A few studies have even found an increase in mortality since the penalties took effect, but other studies, including a recent one by the Medicare Payment Advisory Commission (MedPAC), an independent body that helped devise the approach for Congress, identified no such link.

“I don’t believe the HRRP kills people,” David Grabowski, a commission member and health policy professor at Harvard Medical School, said at the commission’s meeting last month.

The MedPAC staff’s preliminary analysis, made public last month, found that the frequency of Medicare patients being readmitted within 30 days of discharge dropped from 16.7% in 2010 to 15.7% in 2017. However, the analysis said the decrease was more significant once it took into consideration that the average patient was frailer in 2017 than in 2010 and thus more likely to end up back in the hospital, with all other things being equal.

“On a risk-adjusted basis, it appears that readmissions have declined in 2010 to 2018 without causing a material increase in mortality,” Jeff Stensland, a MedPAC analyst, told the commission.

The penalties are based on the frequency of readmissions of Medicare patients who had originally been treated for heart failure, heart attack, pneumonia, chronic lung disease, hip and knee replacement, or coronary artery bypass graft surgery. Readmissions that were scheduled to occur are not counted.

Medicare counts the readmission of patients who returned to a hospital within 30 days even if that hospital is not the one that originally treated them. In those cases the penalty is applied to the first hospital. This year’s penalties are based on discharges from July 1, 2015, to June 30, 2018.

“This is like driving your car by looking in the rearview mirror of the car three cars behind you,” Dr. Jonathan Perlin, the chief medical officer of HCA Healthcare in Nashville and a MedPAC commission member, said at last month’s meeting. “It’s very difficult to operationalize.”

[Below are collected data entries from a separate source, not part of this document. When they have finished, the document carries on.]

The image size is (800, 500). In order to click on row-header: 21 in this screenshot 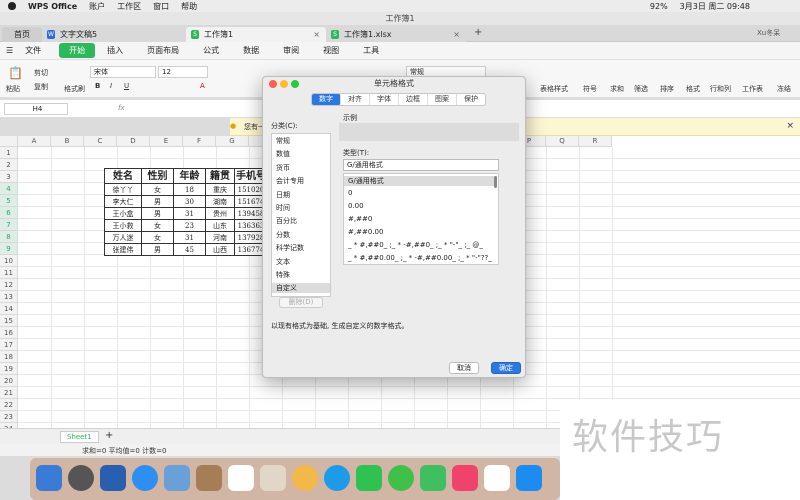, I will do `click(9, 393)`.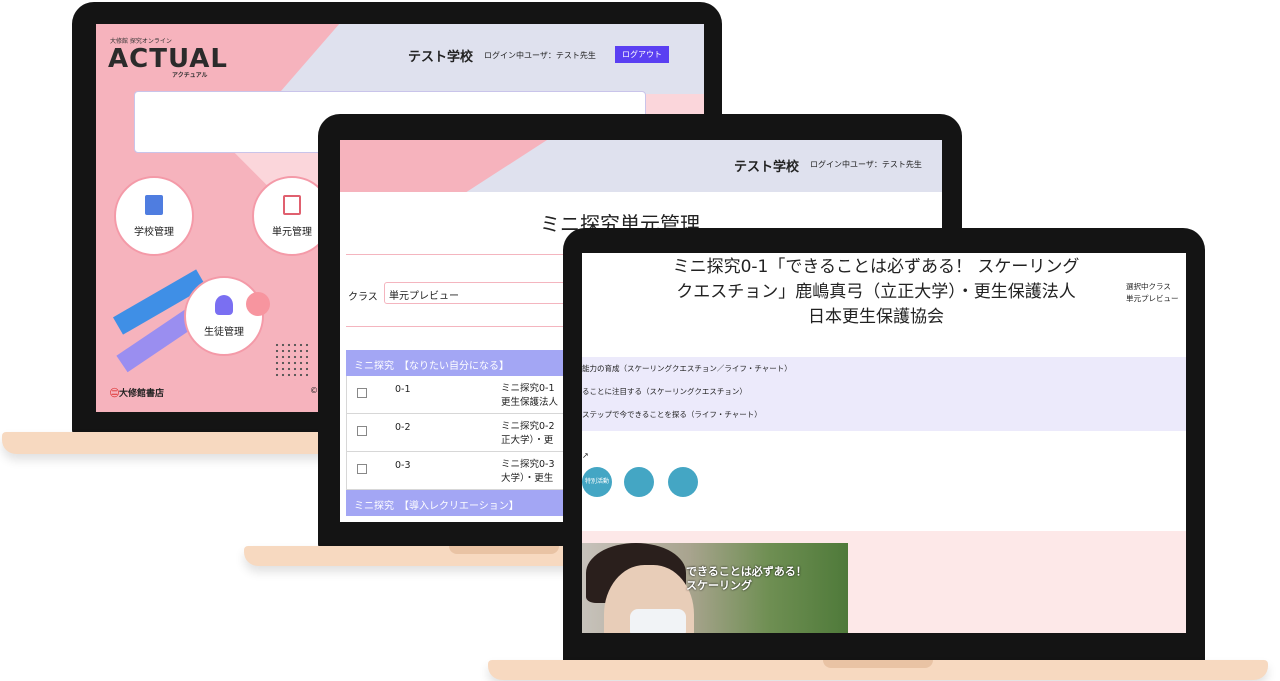 The width and height of the screenshot is (1280, 681). Describe the element at coordinates (528, 472) in the screenshot. I see `unit-title: ミニ探究0-3 大学）・更生` at that location. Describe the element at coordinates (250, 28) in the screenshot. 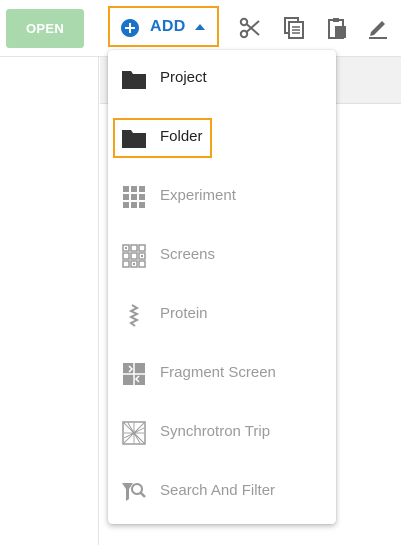

I see `cut-icon` at that location. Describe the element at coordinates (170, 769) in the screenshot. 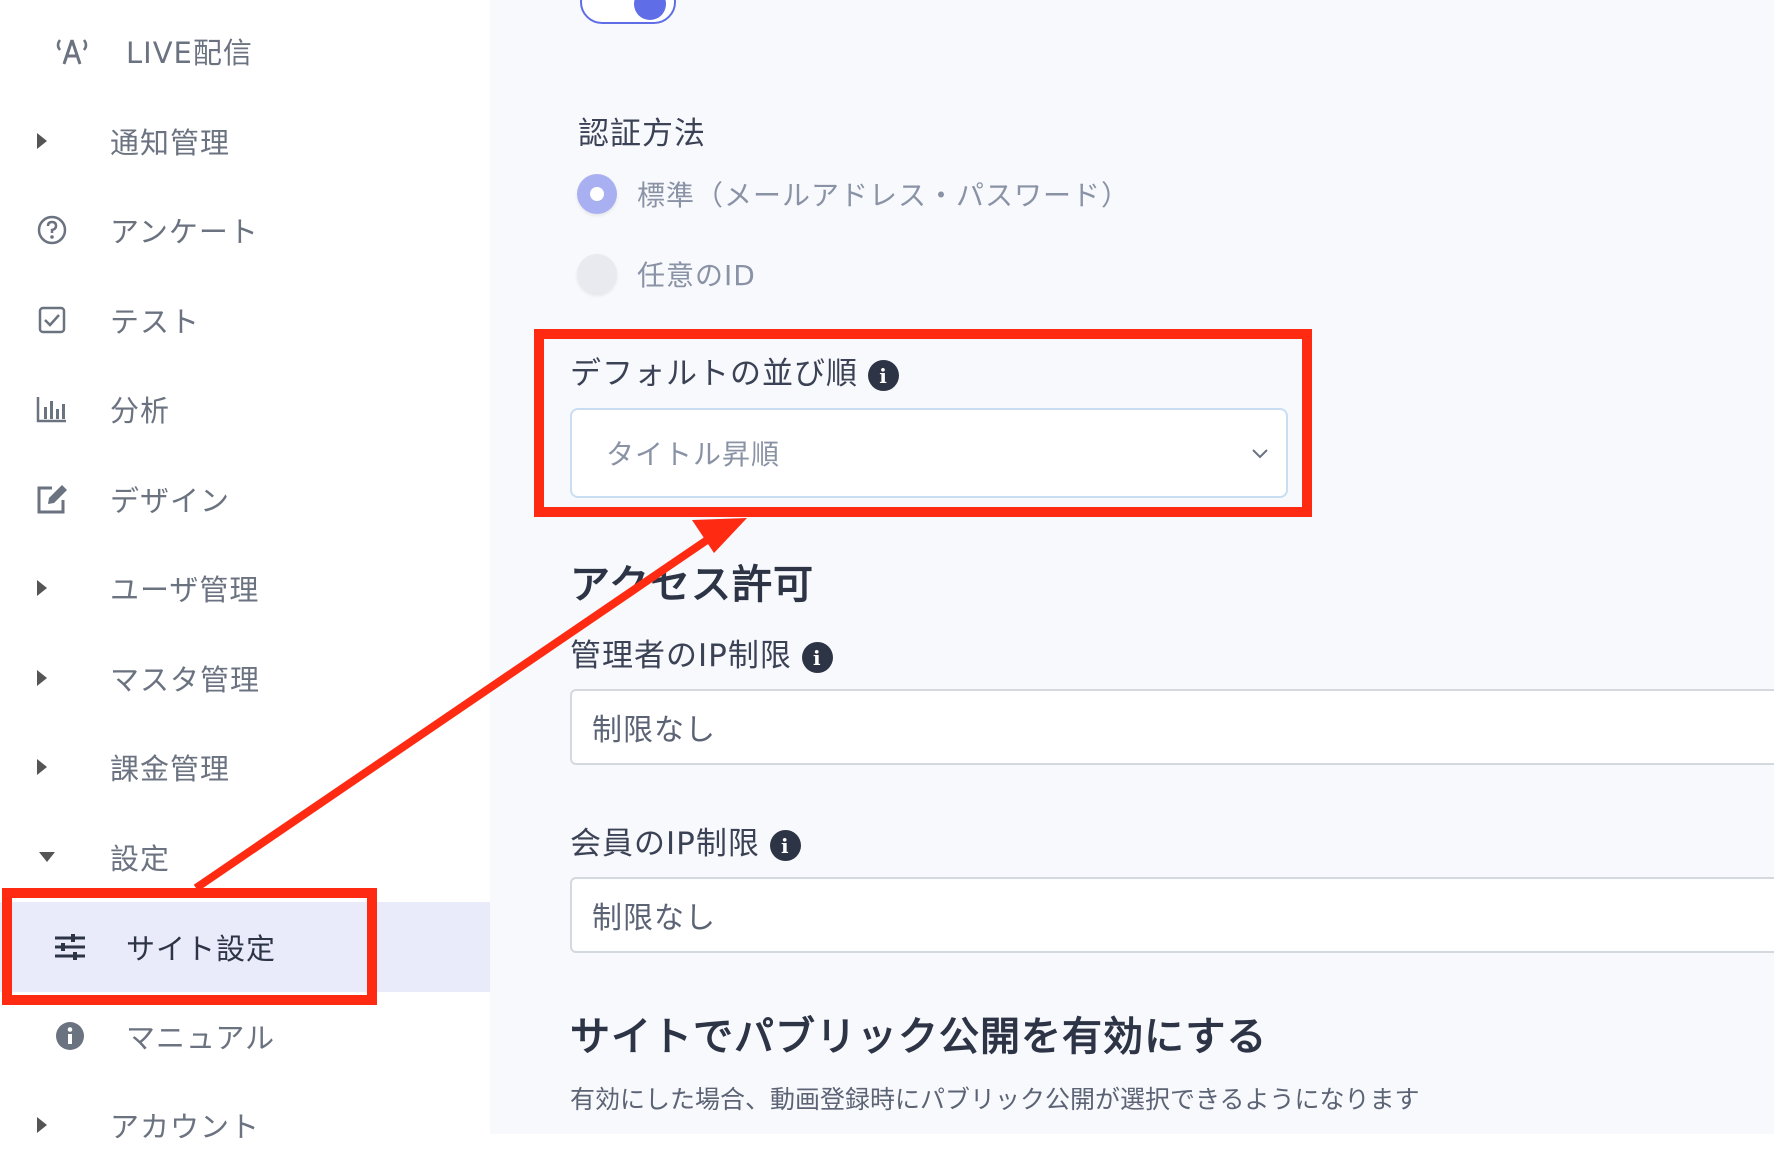

I see `sidebar-item-label: 課金管理` at that location.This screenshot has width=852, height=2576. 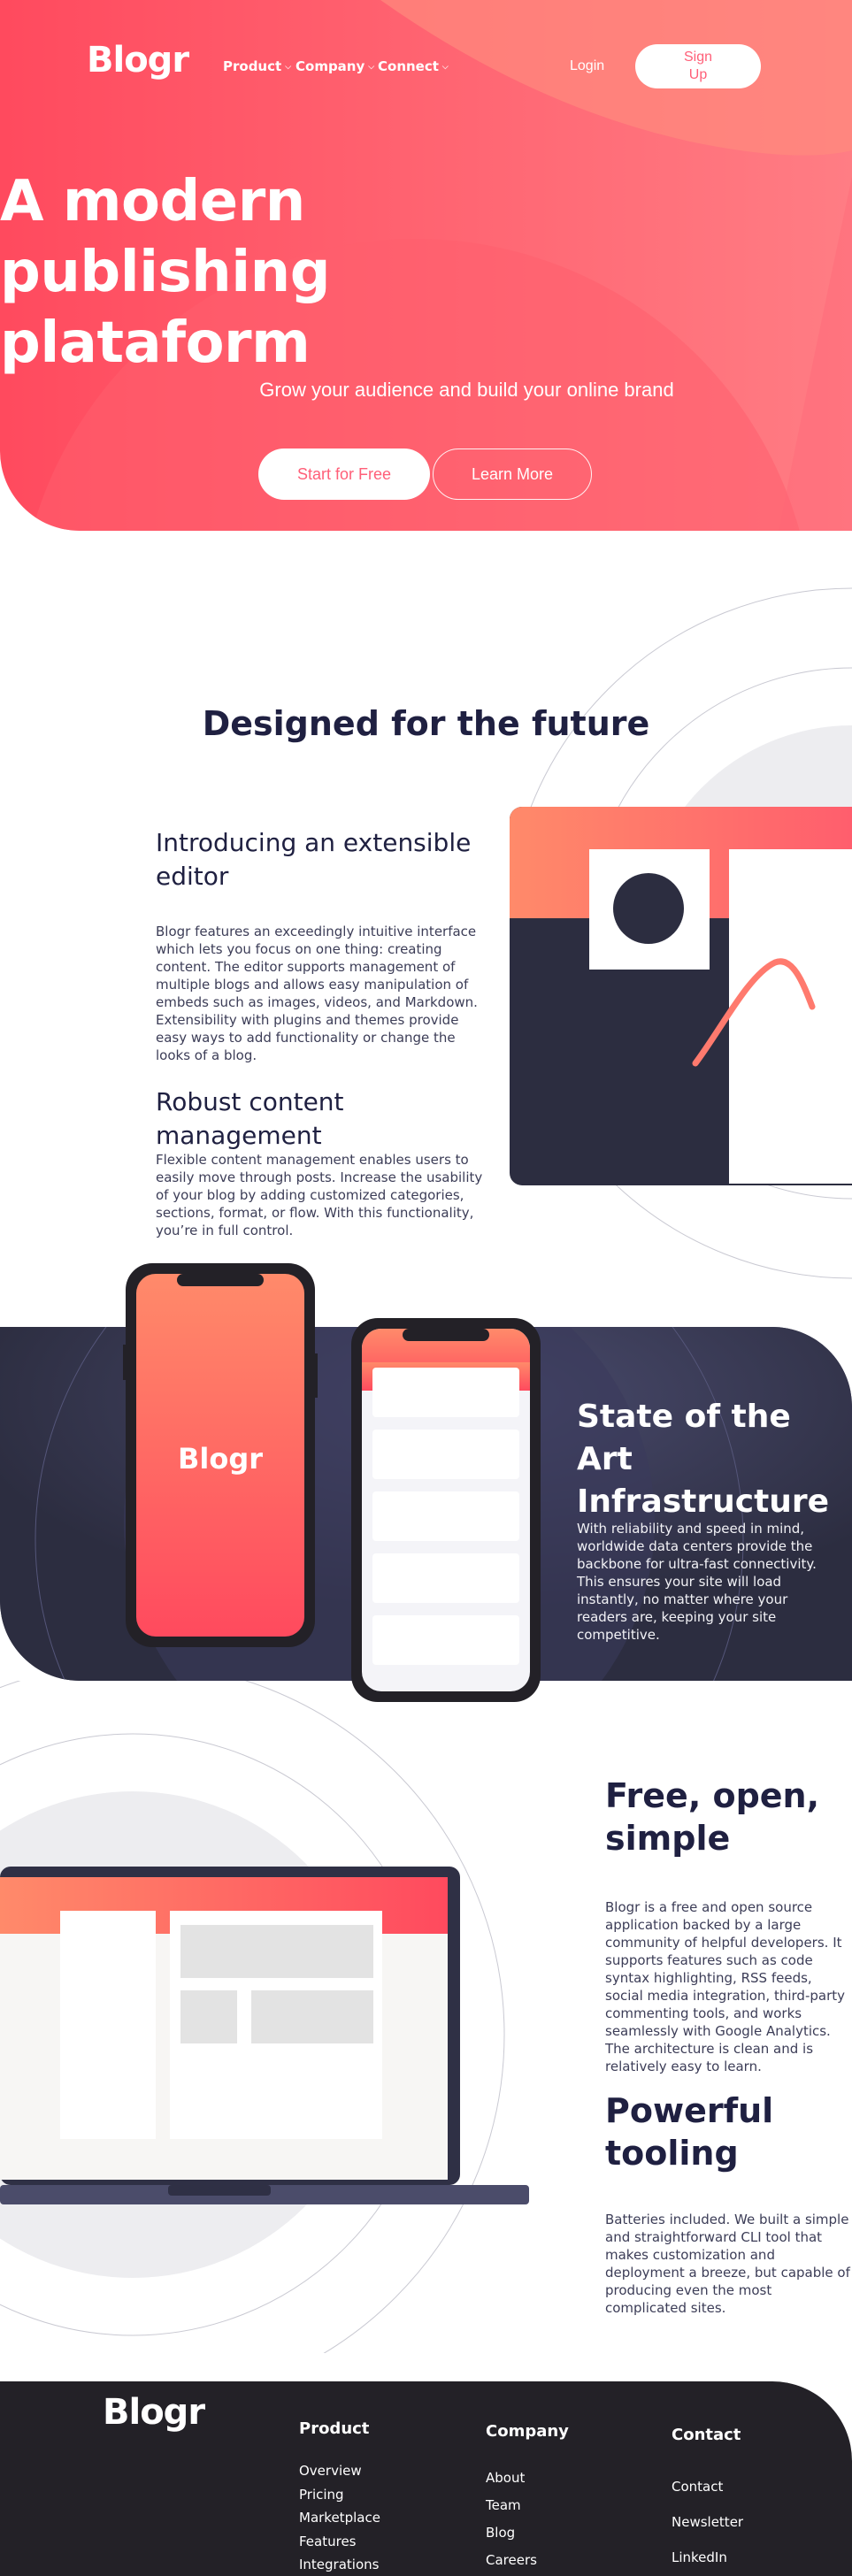 I want to click on hero-title: A modern publishing plataform, so click(x=166, y=272). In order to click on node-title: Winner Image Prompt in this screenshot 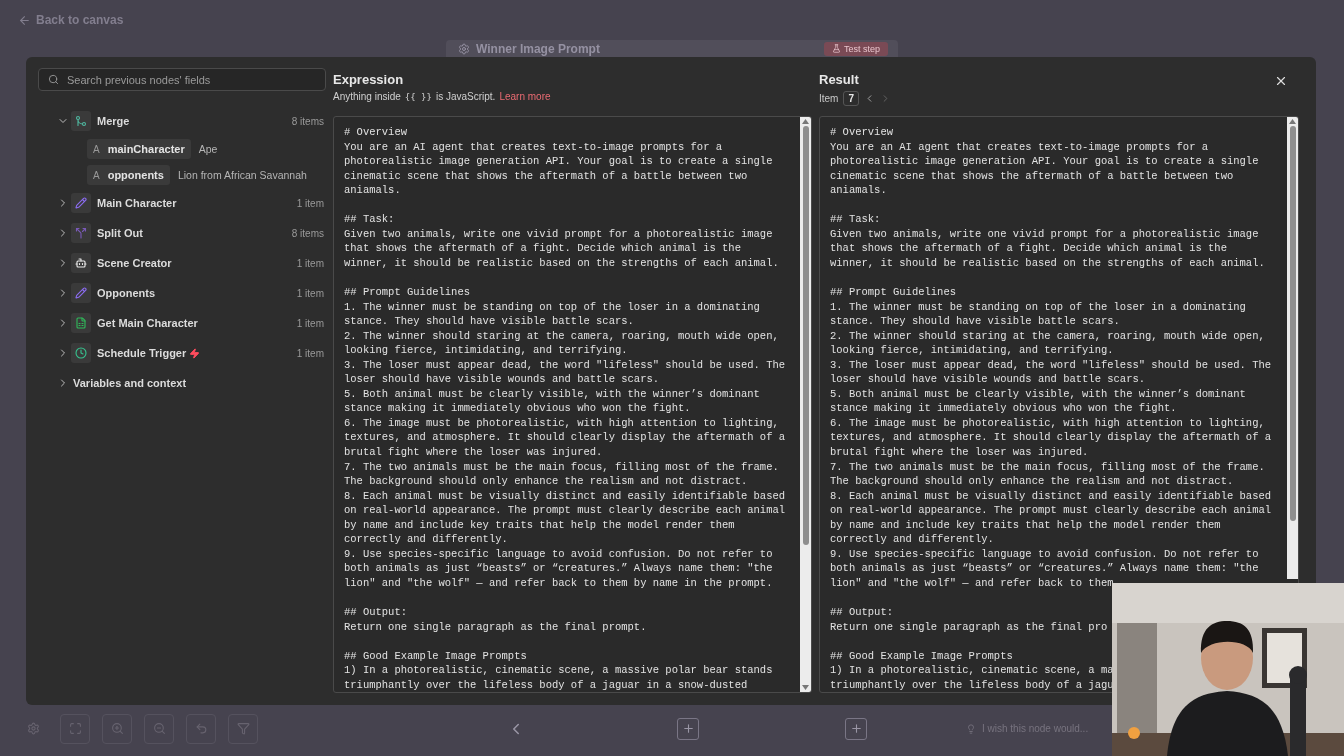, I will do `click(529, 48)`.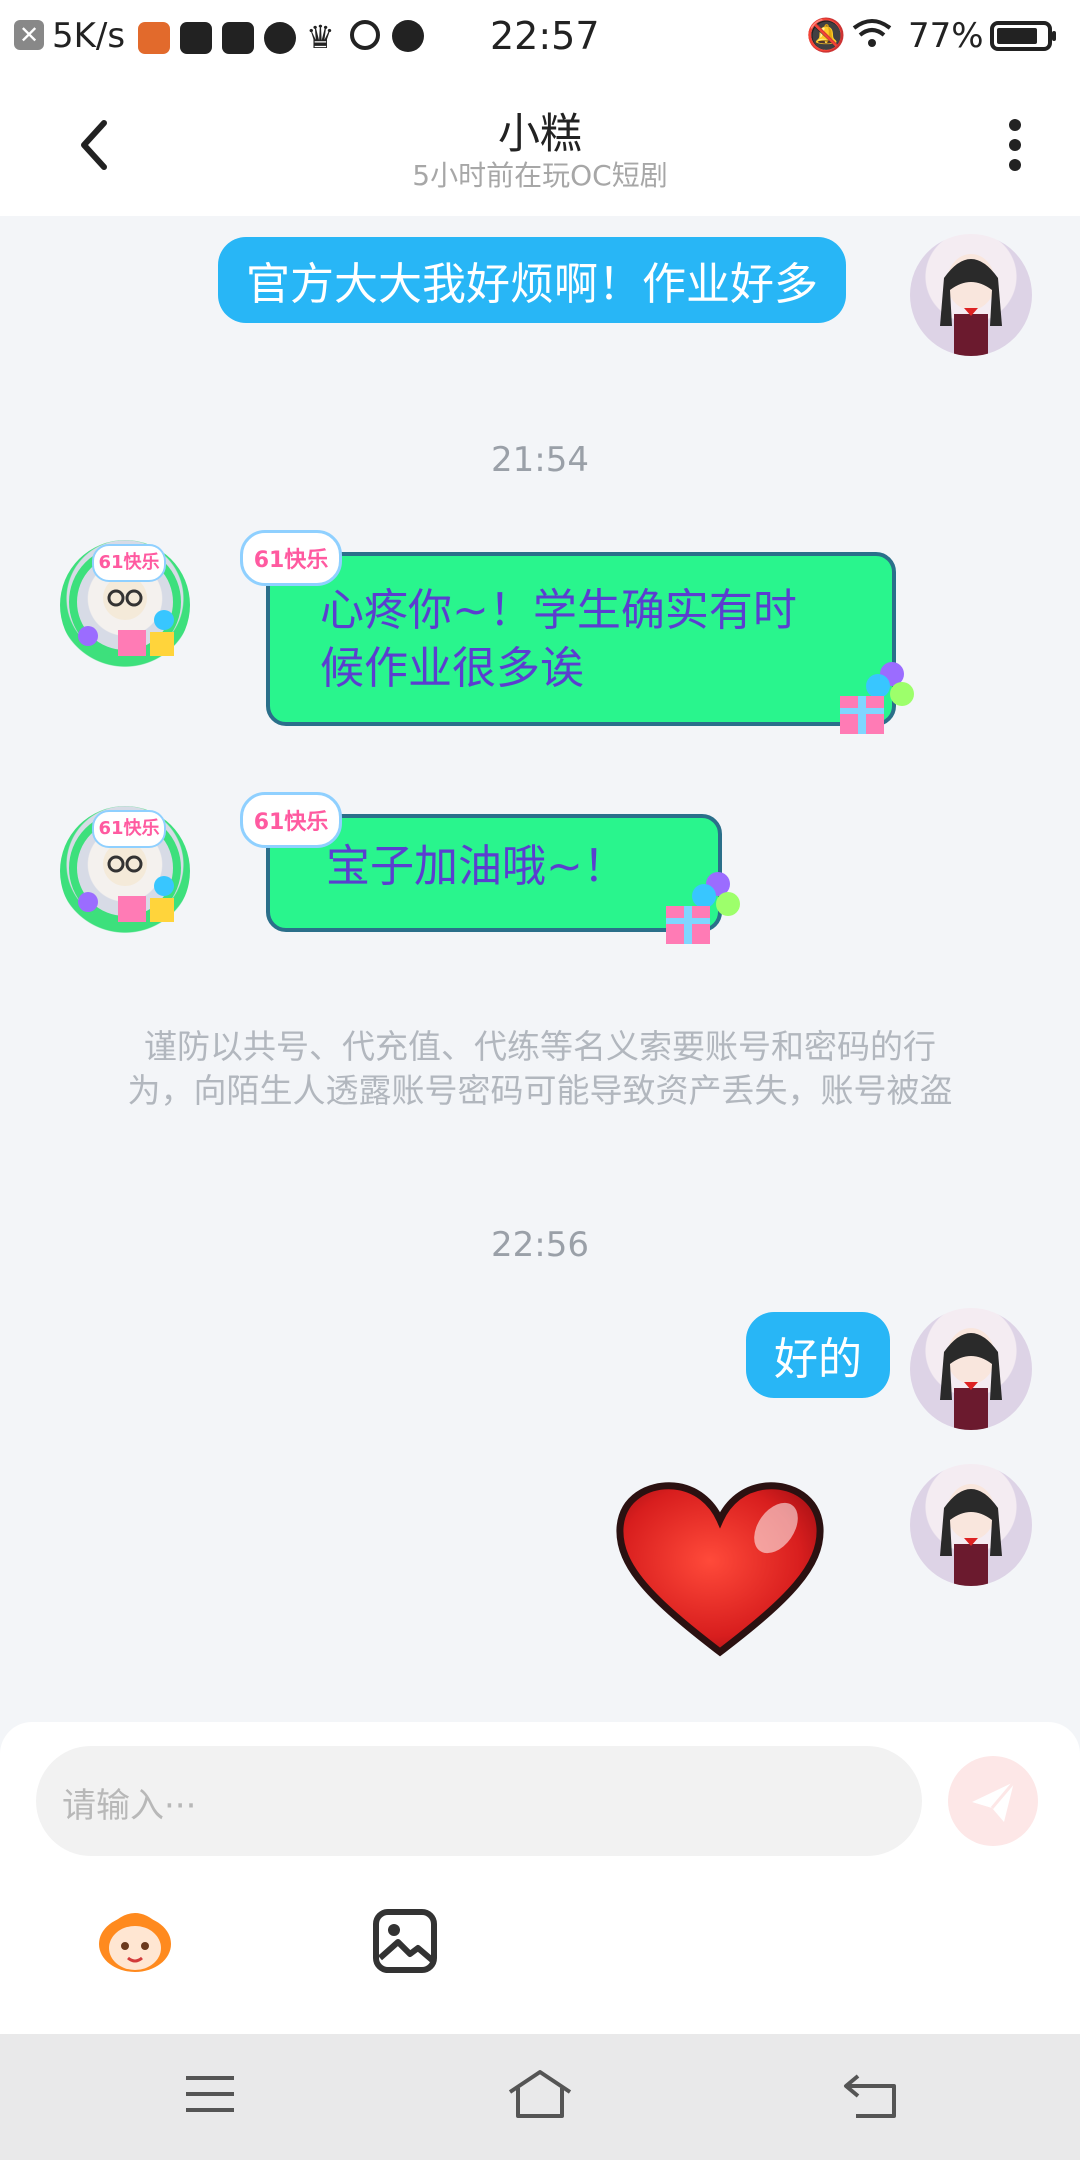 The height and width of the screenshot is (2160, 1080). What do you see at coordinates (872, 34) in the screenshot?
I see `wifi-icon` at bounding box center [872, 34].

The average penalty will be a 0.71% decrease in payment for each Medicare patient who leaves the hospital over the next year, according to a Kaiser Health News analysis. The KHN analysis also found:

  • 1,177 hospitals received a higher penalty than they did last year.
  • 1,148 hospitals received a lower one than last year.
  • 64 hospitals received the same penalty as last year.
  • 194 hospitals that had not been penalized last year are being punished this year.
  • The maximum penalty—a 3% reduction in payments—was assessed against 56 hospitals.
  • 372 hospitals avoided penalties in both years.

These figures do not include 2,142 hospitals that Medicare exempted from the program this year, either because they had too few cases to judge; were veterans hospitals, children’s hospitals, psychiatric hospitals, or critical-access hospitals, which are the only hospitals within reach of some patients.

Also, Maryland hospitals were excluded because Congress lets that state set its own rules on how to distribute Medicare money and handle readmissions.

The Centers for Medicare & Medicaid Services determines its penalties by looking at national averages for each of the conditions, so hospitals that have reduced their readmissions from previous years can still take a hit. The hospital industry argues it may be approaching the limits of how much it can do to prevent readmissions. A repeat stay, hospitals say, is sometimes necessary no matter what precautions are taken.

Akin Demehin, director of policy at the American Hospital Association, said: “It raises the question: Is the value of the program to improve care or just to enact penalties on hospitals?”

Jordan Rau is a writer for Kaiser Health News.